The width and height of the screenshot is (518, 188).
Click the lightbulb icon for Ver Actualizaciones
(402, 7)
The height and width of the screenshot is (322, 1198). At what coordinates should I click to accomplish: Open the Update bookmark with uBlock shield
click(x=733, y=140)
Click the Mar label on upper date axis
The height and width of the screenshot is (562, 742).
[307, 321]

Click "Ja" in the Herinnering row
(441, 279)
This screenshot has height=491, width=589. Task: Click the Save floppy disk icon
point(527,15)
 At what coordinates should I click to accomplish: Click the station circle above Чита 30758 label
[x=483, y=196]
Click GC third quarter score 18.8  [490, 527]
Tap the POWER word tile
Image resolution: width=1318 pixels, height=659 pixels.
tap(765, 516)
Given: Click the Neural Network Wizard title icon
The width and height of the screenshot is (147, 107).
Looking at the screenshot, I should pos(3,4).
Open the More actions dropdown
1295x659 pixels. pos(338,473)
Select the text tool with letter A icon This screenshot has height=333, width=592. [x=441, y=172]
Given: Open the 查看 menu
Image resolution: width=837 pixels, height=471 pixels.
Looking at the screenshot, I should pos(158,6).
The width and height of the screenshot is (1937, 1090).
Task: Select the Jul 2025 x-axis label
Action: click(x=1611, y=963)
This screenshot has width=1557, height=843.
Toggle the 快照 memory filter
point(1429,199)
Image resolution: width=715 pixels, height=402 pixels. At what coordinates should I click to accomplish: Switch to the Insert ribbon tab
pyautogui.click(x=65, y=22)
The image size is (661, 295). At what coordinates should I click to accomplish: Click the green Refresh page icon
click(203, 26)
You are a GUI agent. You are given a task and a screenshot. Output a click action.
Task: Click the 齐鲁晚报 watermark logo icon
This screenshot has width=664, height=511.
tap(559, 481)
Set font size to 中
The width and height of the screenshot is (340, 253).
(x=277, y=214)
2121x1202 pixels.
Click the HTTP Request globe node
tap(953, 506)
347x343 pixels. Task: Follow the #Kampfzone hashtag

——

▸ YOUR OBJECTIVE
Rewrite the material as a numbered list, everything from the line containing "Open the More actions dropdown" down to the line containing "point(1429,199)", both included. Leave out any blank lines.

▸ COMPLETED TASK
1. Open the More actions dropdown
2. 1295x659 pixels. pos(338,473)
3. Select the text tool with letter A icon This screenshot has height=333, width=592. [x=441, y=172]
4. Given: Open the 查看 menu
5. Image resolution: width=837 pixels, height=471 pixels.
6. Looking at the screenshot, I should pos(158,6).
7. The width and height of the screenshot is (1937, 1090).
8. Task: Select the Jul 2025 x-axis label
9. Action: click(x=1611, y=963)
10. This screenshot has width=1557, height=843.
11. Toggle the 快照 memory filter
12. point(1429,199)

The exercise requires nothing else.